Oltre alla questione della Exor, c'è quella della Seguros Dhi-Atlas, la presunta compagnia assicurativa che avrebbe garantito per 14 milioni di euro gli anticipi della Regione Lazio. Ma sarà difficile per l'ente escutere la garanzia.
Una delle persone che ha approfondito meglio la situazione della Seguros è Andrea Augello, ex senatore di Fratelli d'Italia: «Alla Companies house la Seguros risulta essere “dormiente" dal febbraio del 2019, anche se nel settembre del 2019 dichiara di aver versato un capitale di 31 milioni di sterline, ma è un'autocertificazione». Come mai il direttore Andrea Battaglia Monterisi, residenza dominicana e un'imputazione italiana in un processo di camorra, avrebbe fatto un simile aumento di capitale? «Di solito un'iniziativa del genere dovrebbe essere il preludio a una ripresa dell'attività di business e di trading che agli atti non risulta, come non risulta l'approvazione del bilancio. È molto probabile che avessero in vista qualche operazione che richiedeva un appostamento di capitale». Ricordiamo che un testimone ci ha raccontato nei giorni scorsi di aver visionato personalmente una garanzia da 5 milioni di euro emessa dalla Seguros per crediti Iva a beneficio dell'Agenzia delle entrate di Milano.

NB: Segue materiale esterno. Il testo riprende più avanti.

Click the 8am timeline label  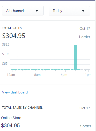point(37,75)
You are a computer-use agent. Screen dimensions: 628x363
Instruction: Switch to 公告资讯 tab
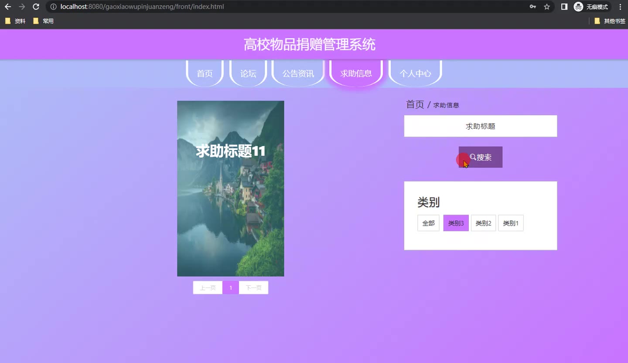coord(298,73)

Eppure la società ha un codice Sic (simile al nostro codice Ateco) che limita la sua attività all'intermediazione e alla consulenza finanziaria, escludendo esplicitamente l'attività assicurativa e i fondi pensione. «Nelle due determine di revoca, la Regione Lazio indica la Seguros come una società che svolge attività di intermediazione finanziaria» continua Augello, «ma dimenticano di riportare le ultime due righe contenute nel codice attività, quelle che specificano ciò che non può fare». Un'altra prova del pressapochismo con cui è stata distribuita la torta milionaria delle mascherine.